Uncalled-for remarks by the DBE Director General
We have noted the regrettable remarks by the incumbent director general of the Department of Basic Education Bobby Soobrayan advocating for the early exit of experienced teachers from the system to make way for new ones. Firstly we must mention that we are taken aback by this tendency of publicly announcing on policy matters without any prior engagement with all the critical stake holders including organized labour.
This behaviour in fact is vindicating us as we have always maintained that the incumbent director general is antagonistic towards collective bargaining and does not respect nor recognize the institutions that have been designed to ensure labour peace in this critical area. Bobby Soobrayan is continuing to run the department of basic education as if it were a spaza shop or his personal fiefdom forgetting that we have established institutions where such policy matters must be engaged first before pronouncements in the media.
It would thus not be too farfetched to conclude that this is an individual who is in actual fact proactively working against the ANC government as we move towards the general elections to plunge an apex priority area into a national crisis. The director general is hell bent on de-campaigning the movement of the people by continuing to boost some of the misleading arguments of the opposition and these mushrooming political platforms.

════

*To do*:
**A)** In the statement about the director general's remarks, what did Bobby Soobrayan advocate?
**B)** Pick up the statement about the director general's remarks after its final sentence and carry it on.

*Given material*:
════

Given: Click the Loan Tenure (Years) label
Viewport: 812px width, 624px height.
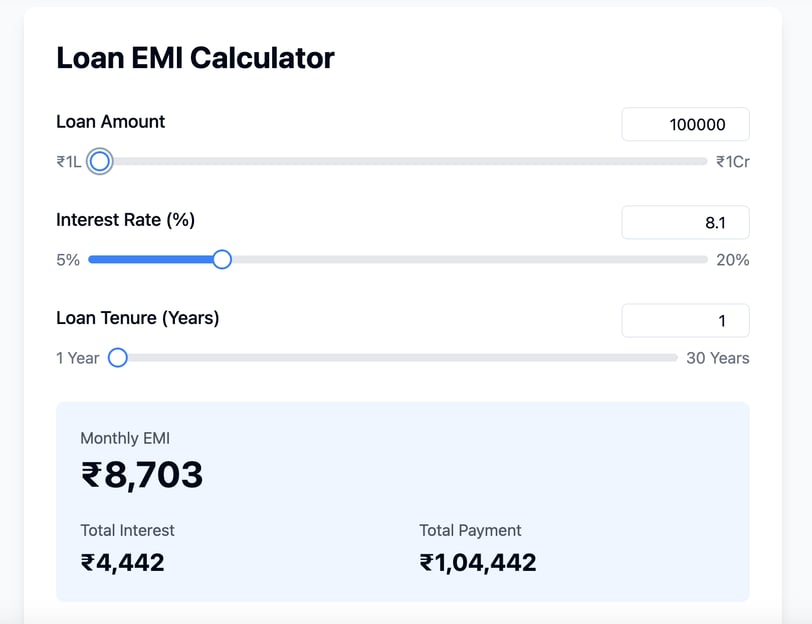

════

*Responses by task*:
**A)** He advocated the early exit of experienced teachers from the system to make way for new ones.

**B)**
Secondly even if we were to engage the director general in the appropriate platforms and not the media as he chooses to do we would reject any suggestion that experienced teachers must exit the system early to make way for new ones and one would not require the academic credentials of a nuclear scientist to see why. Such a suggestion defies logic, is completely oblivious of the reality on the ground and is symptomatic of a chief accounting officer who lacks a vision and cannot see beyond the supply chain structures of the department.
The reality on the ground is that as a country we are currently producing approximately 5 000 teachers a year where as research after research has indicated that we need to yield at least 20 000 per annum. The question therefore is that how are we expected to reduce the teacher/learner ratio which is on average higher than required when we want experienced teachers to take an early exit from the system?